(Stored items)
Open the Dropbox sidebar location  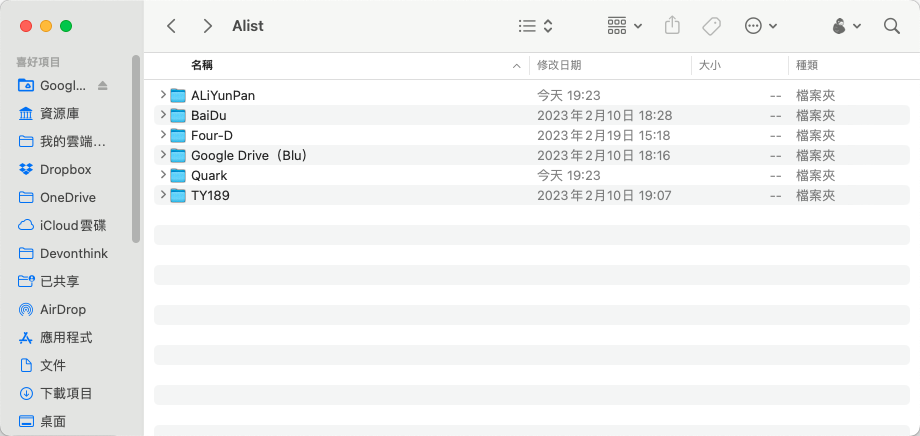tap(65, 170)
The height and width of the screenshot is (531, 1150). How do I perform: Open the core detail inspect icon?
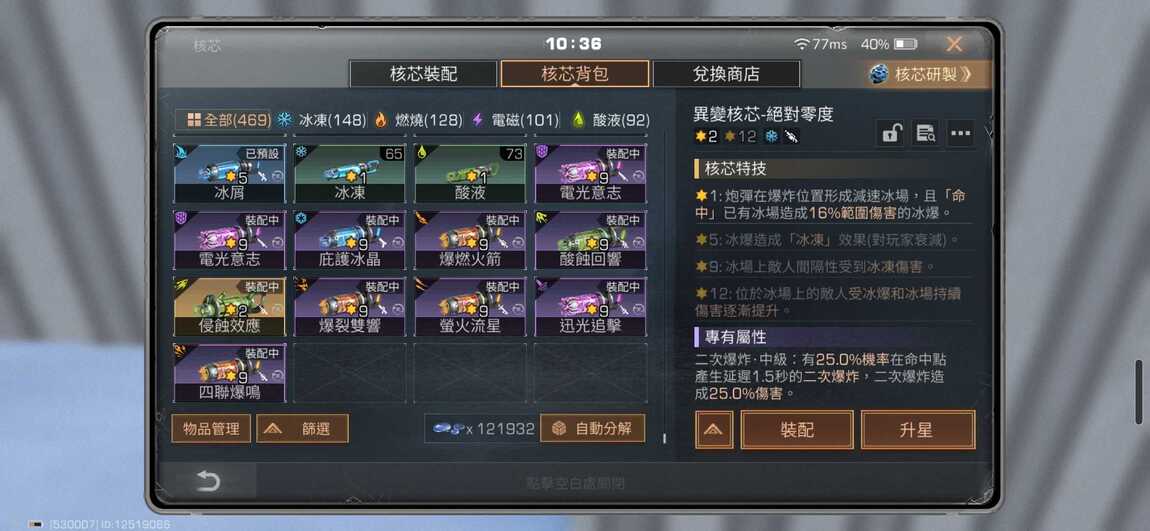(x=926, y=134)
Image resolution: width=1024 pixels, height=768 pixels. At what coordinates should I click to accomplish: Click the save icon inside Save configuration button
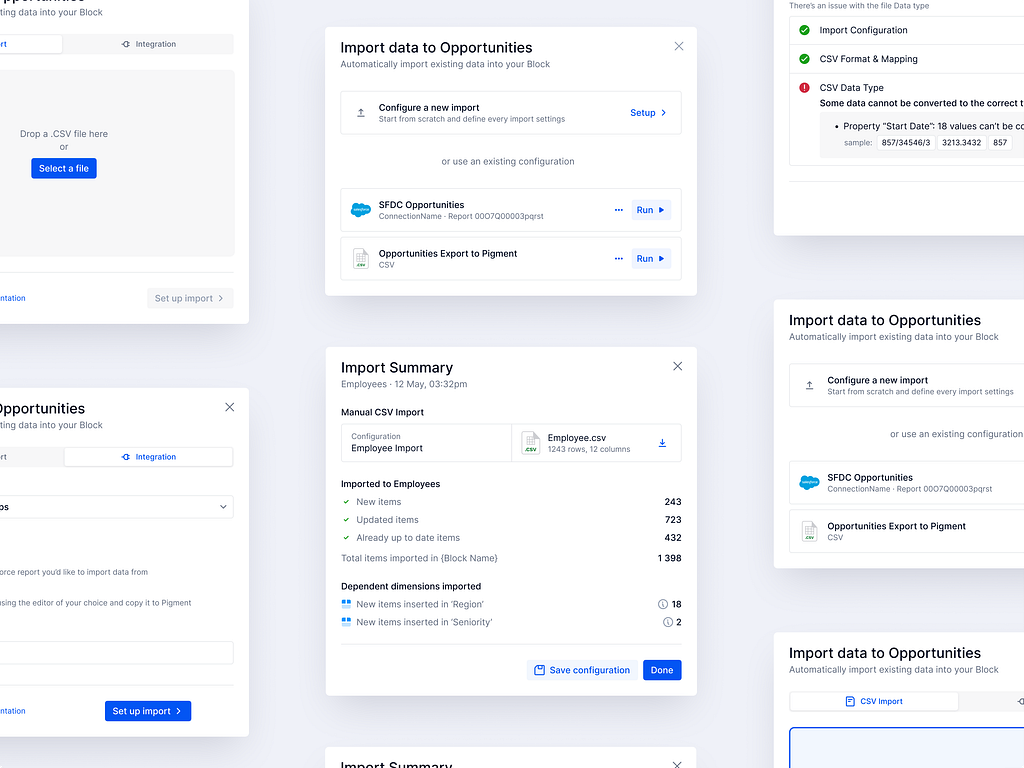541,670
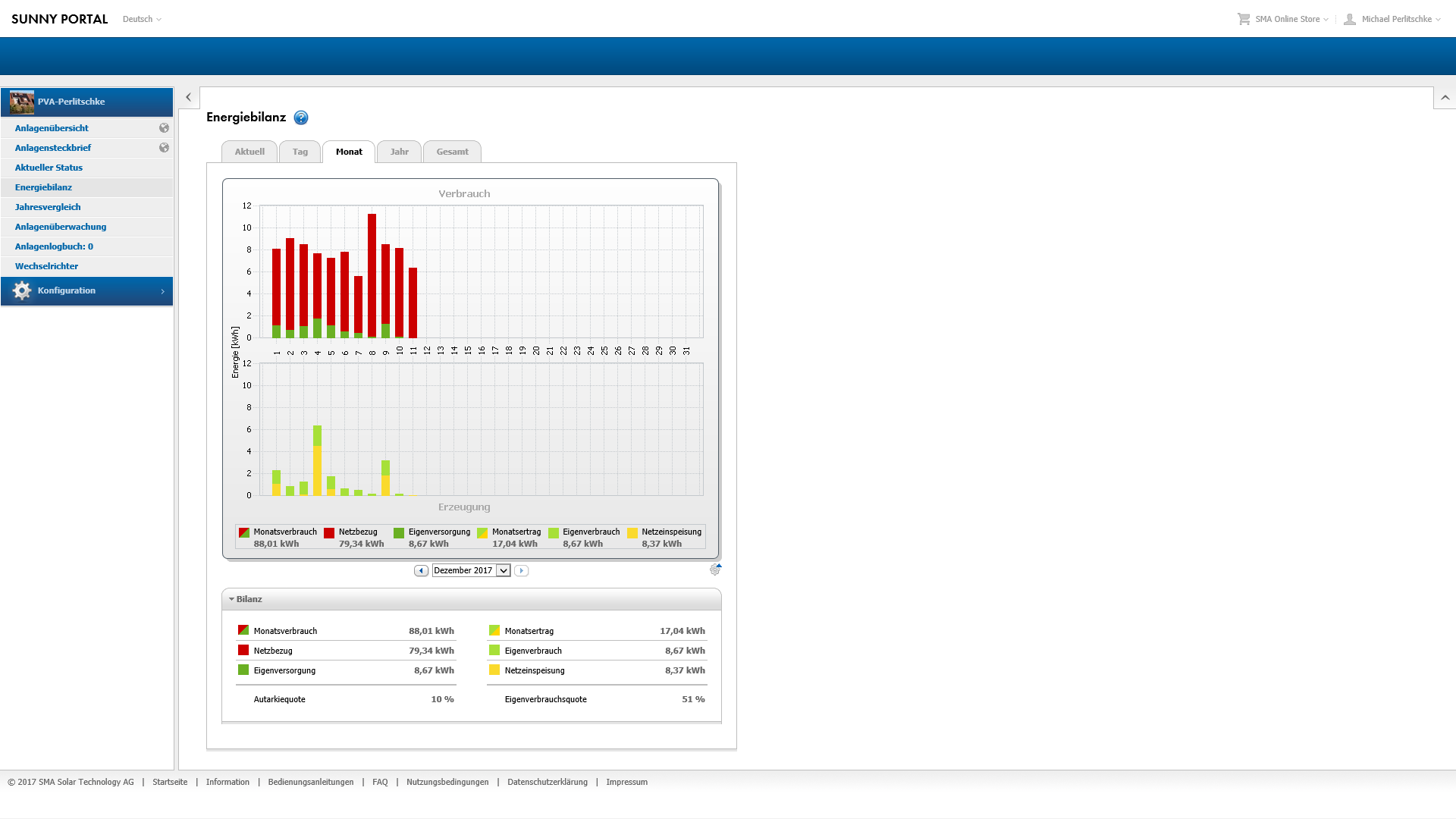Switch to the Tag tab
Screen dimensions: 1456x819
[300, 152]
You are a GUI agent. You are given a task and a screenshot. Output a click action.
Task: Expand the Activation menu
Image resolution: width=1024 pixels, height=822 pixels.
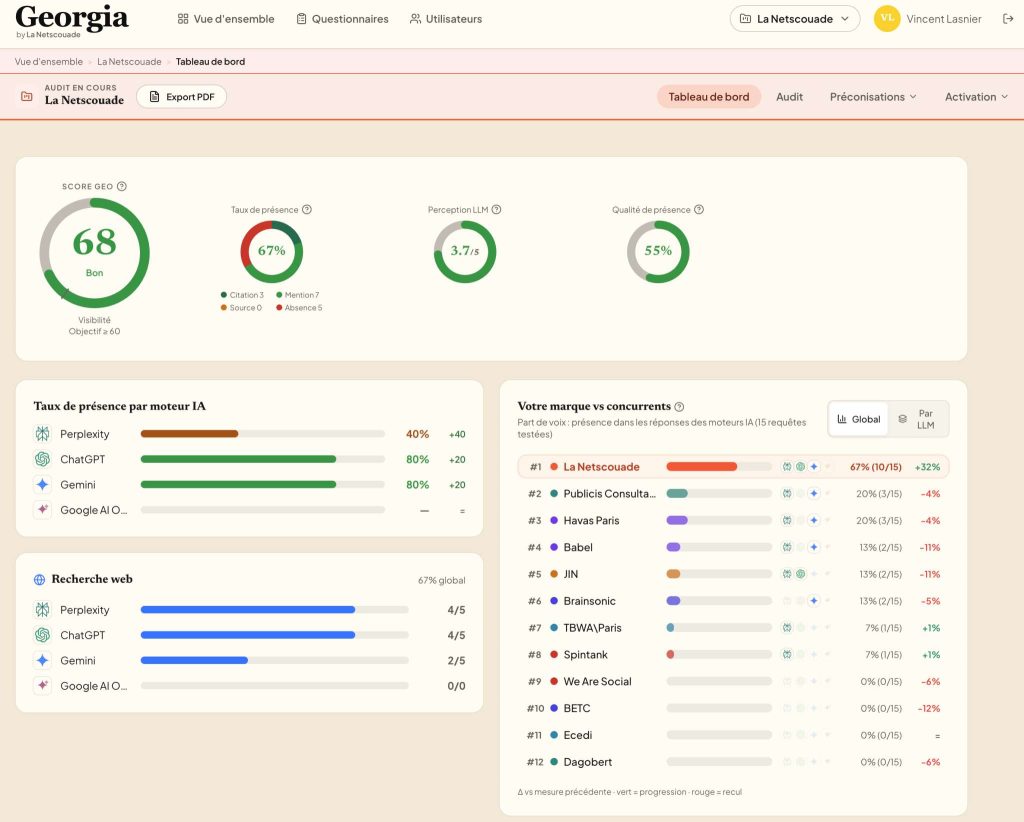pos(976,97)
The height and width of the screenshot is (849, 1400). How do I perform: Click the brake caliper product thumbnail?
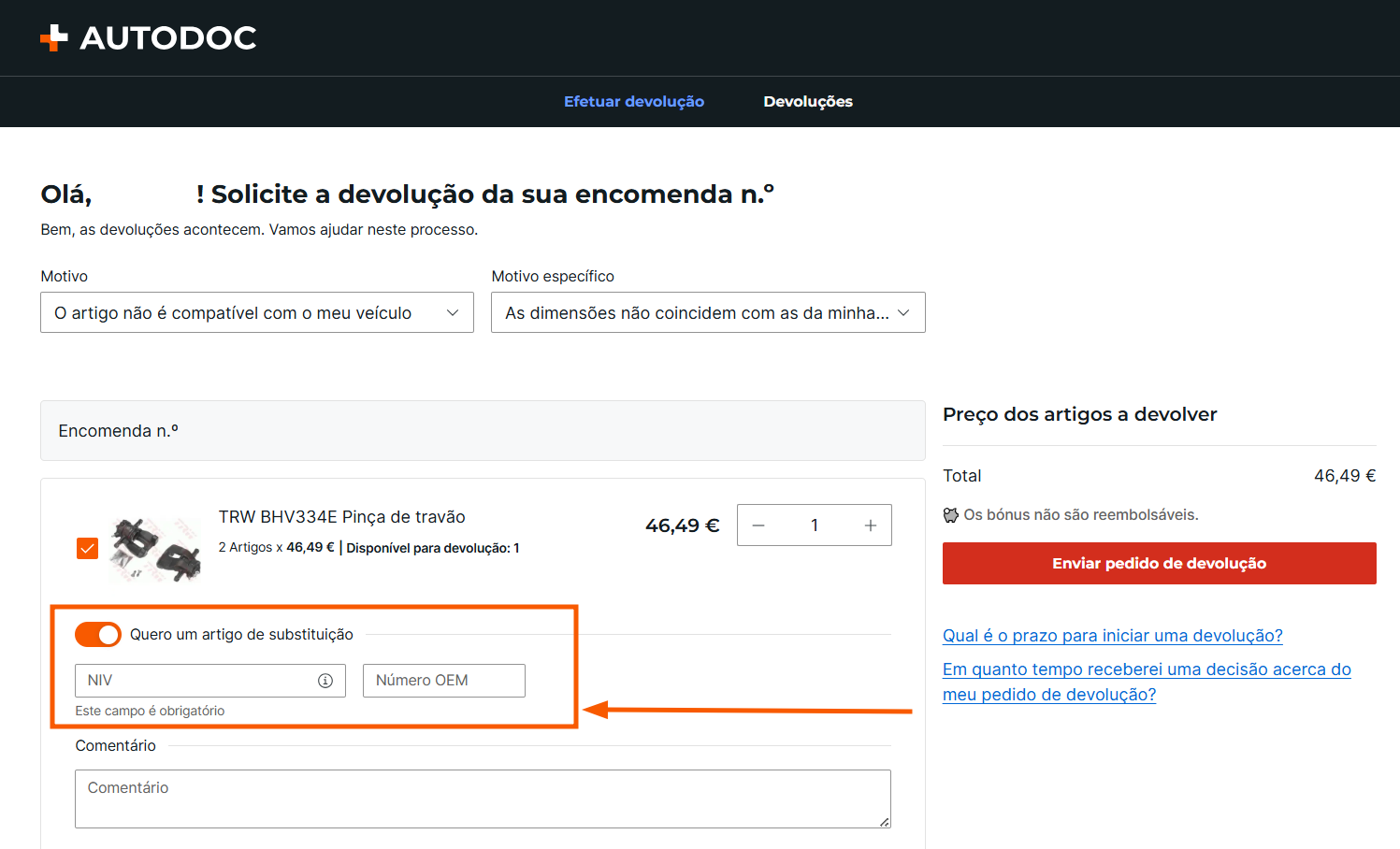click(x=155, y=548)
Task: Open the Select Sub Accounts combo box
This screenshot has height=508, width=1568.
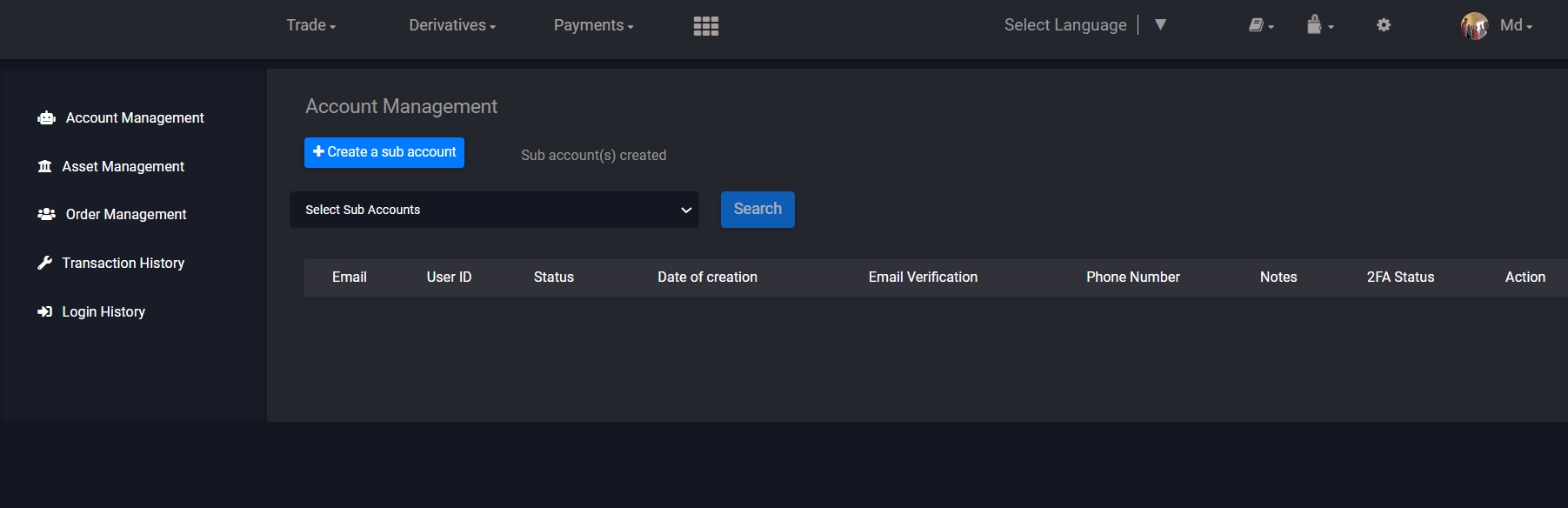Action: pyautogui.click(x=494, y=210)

▶ [To do] Take the line that contains "Task: Expand the Activation menu" and every line after it up to the end of the records above, and restate them exactly, without the pictures.

▶ [Response]
Task: Expand the Activation menu
Image resolution: width=1024 pixels, height=822 pixels.
pos(976,97)
The height and width of the screenshot is (849, 1400). How do I perform: Click the brake caliper product thumbnail?
click(x=155, y=548)
Task: Open the Select Sub Accounts combo box
This screenshot has height=508, width=1568.
Action: pyautogui.click(x=494, y=210)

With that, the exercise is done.